41. En République de Moldova, les conseils municipaux de plusieurs
villes ont adopté en 2012 des mesures qui interdisent toute forme
de promotion des droits des personnes LGBT. Ces mesures étaient
motivées par des raisons religieuses et par la crainte d’une «épidémie
d’homosexualité». D’après les informations fournies par les autorités
moldaves, ces mesures locales ont été jugées contraires au droit
moldave et invalidées par les tribunaux. J’espère recevoir des informations
indiquant plus précisément si toutes les mesures concernées ont
été invalidées et si les décisions de justice sont appliquées dans
la pratique.
42. Depuis 2006, plusieurs régions de la Fédération de Russie
ont adopté des dispositions législatives interdisant les «actions
publiques de propagande en faveur de l’homosexualité, du lesbianisme,
de la bisexualité ou de la transsexualité auprès des mineurs». La
définition du terme «propagande» est tantôt floue, tantôt absente,
ce qui autorise les interprétations arbitraires. Certaines de ces
lois régionales interdisent aussi la «propagande pédophile auprès
des mineurs», établissant un lien inacceptable et fallacieux entre l’homosexualité
et les abus sexuels sur des mineurs.
43. En vertu de cette législation régionale, 17 personnes ont
été arrêtées à Saint-Pétersbourg et l’une d’entre elles a été poursuivie
et condamnée à payer une amende. Il y a également eu des cas de
poursuites à Arkhangelsk et Riazan
.
Ces lois ont aussi été utilisées pour interdire des manifestations
publiques de soutien aux droits des personnes LGBT à Arkhangelsk
,
Kostroma
et Saint-Pétersbourg
. Leur légalité
a été contestée devant la Cour constitutionnelle (dans le cas de
Riazan) et devant la Cour suprême (dans le cas d’Arkhangelsk, de
Kostroma, de Samara et de Saint-Pétersbourg). Tous ces recours ont
été rejetés
.
44. En mars 2012, un projet de loi interdisant «les actions publiques
de «propagande homosexuelle» auprès des mineurs» a été déposé au
niveau fédéral; il est actuellement examiné par le Parlement russe
.
45. Le Parlement ukrainien a approuvé en première lecture une
loi similaire en octobre 2012. Le projet de loi n° 0945
portant
modification de certains textes législatifs ukrainiens (concernant
la protection des droits des mineurs dans le domaine de l’information)

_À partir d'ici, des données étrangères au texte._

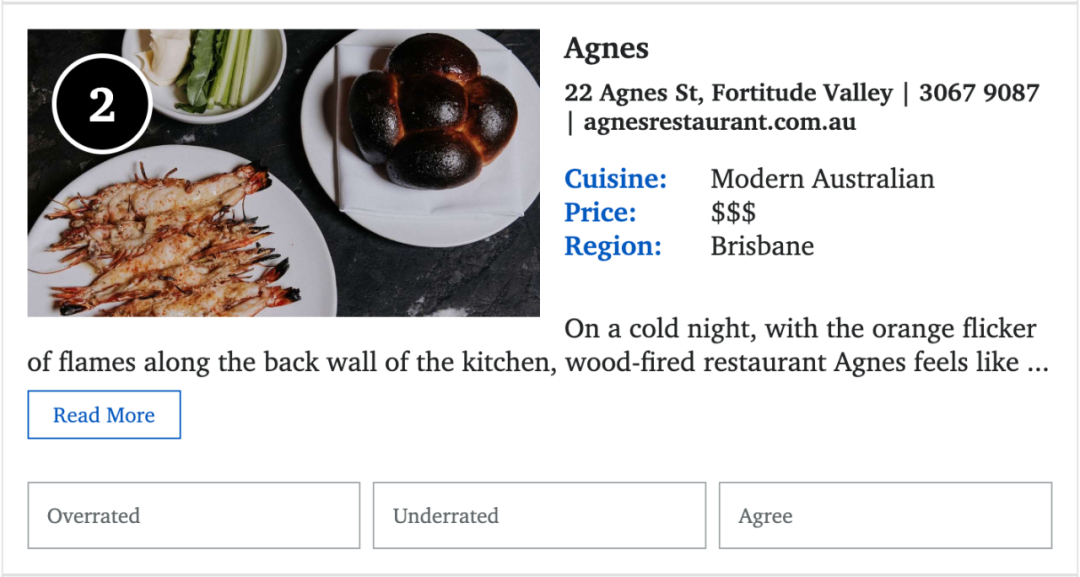Click the phone number 3067 9087
This screenshot has width=1080, height=577.
pyautogui.click(x=979, y=92)
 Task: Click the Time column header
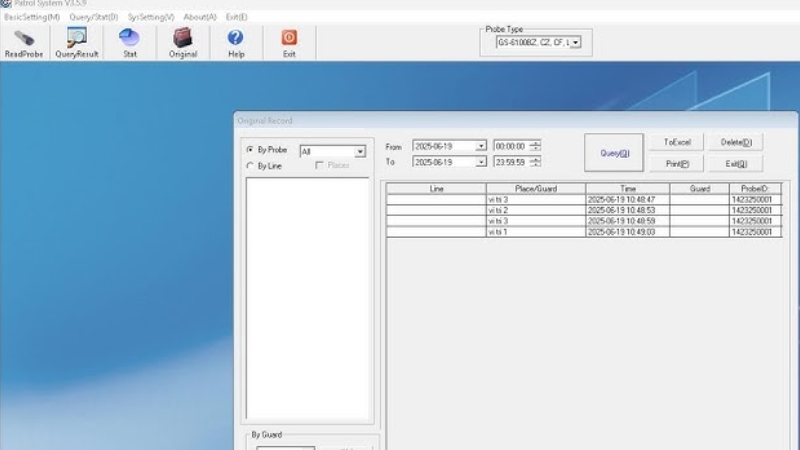[x=627, y=188]
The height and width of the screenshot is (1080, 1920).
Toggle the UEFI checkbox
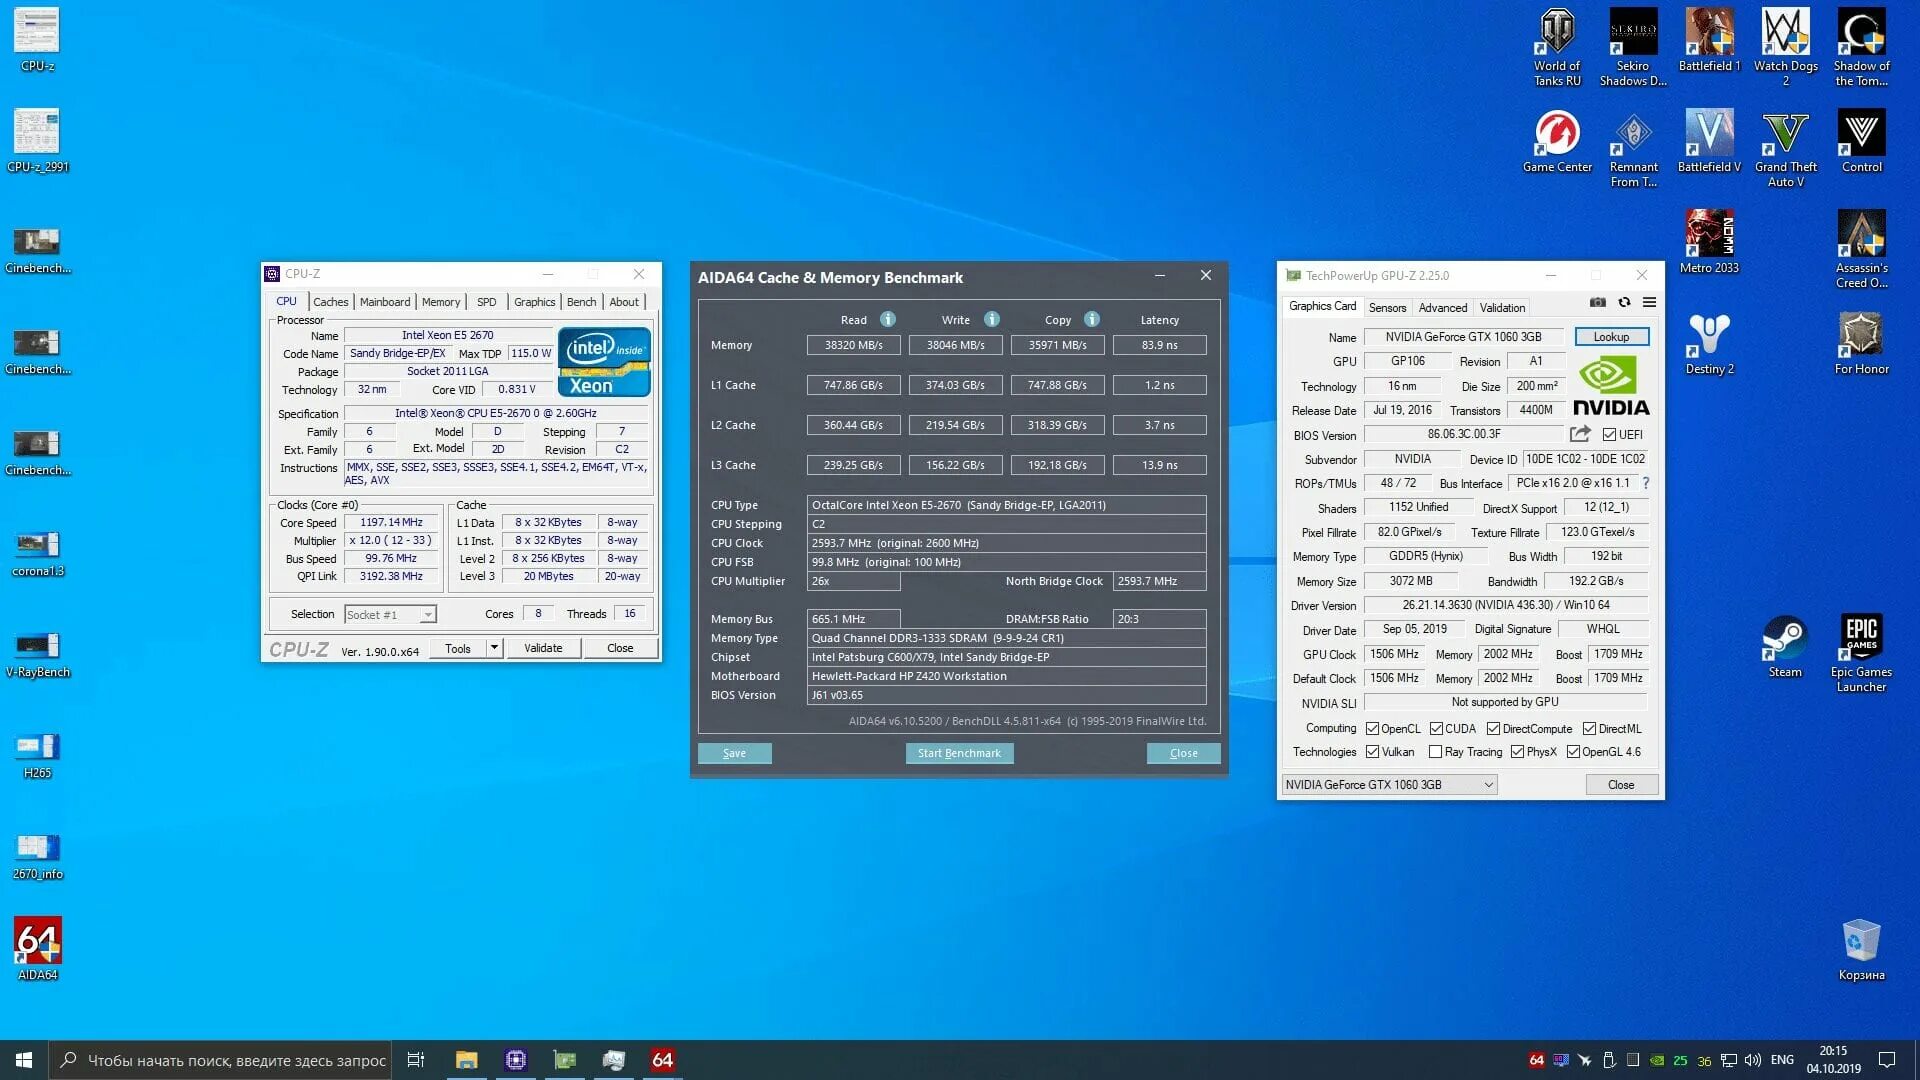1609,435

vise à modifier cinq lois relatives à la protection de la morale publique,
à la réglementation des organes de presse, de radiodiffusion et
d’édition, ainsi que le Code pénal. Les modifications proposées
érigeraient en infraction pénale la «propagande homosexuelle», sur
le modèle de l’infraction existante de «promotion de la violence
et de la cruauté auprès des mineurs», avec des peines allant de
fortes amendes à cinq ans de prison. L’examen de ce projet de loi
a été interrompu par les élections législatives qui se sont tenues
dans le courant du même mois.
46. Un deuxième projet de loi (no 1155)
portant interdiction de la propagande des relations homosexuelles à
destination des enfants a été déposé au Parlement ukrainien en décembre
2012. Il définit la «propagande de l’homosexualité» comme «les activités
délibérées de diffusion ou visant à diffuser des informations positives sur
les relations homosexuelles susceptibles de nuire au développement
de l’enfant, notamment en lui donnant l’idée fausse que les relations
dans le cadre d’un mariage traditionnel et non traditionnel sont
égales, et à influer sur le choix futur de son orientation sexuelle».
Ce texte étend aussi la définition de la propagande à toute activité
publique de diffusion d’informations positives sur l’homosexualité,
comme les rassemblements, parades, manifestations sur les droits
des personnes LGBT, débats ou cours optionnels comportant des informations
positives sur l’homosexualité. Il voudrait aussi interdire aux médias
de diffuser des informations positives sur l’homosexualité. Les
sanctions incluent des peines de prison. Cette loi a été approuvée
par une commission du Parlement ukrainien début avril 2013
.
47. Lors de ma visite en Ukraine, j’ai eu l’occasion de rencontrer
M. Vadym Kolesnichenko, auteur de la loi N. 1155 et membre du parti
des régions. Il m’a dit être attaché aux droits humains et a reconnu
l’impact positif des instances européennes dans ce domaine en Ukraine.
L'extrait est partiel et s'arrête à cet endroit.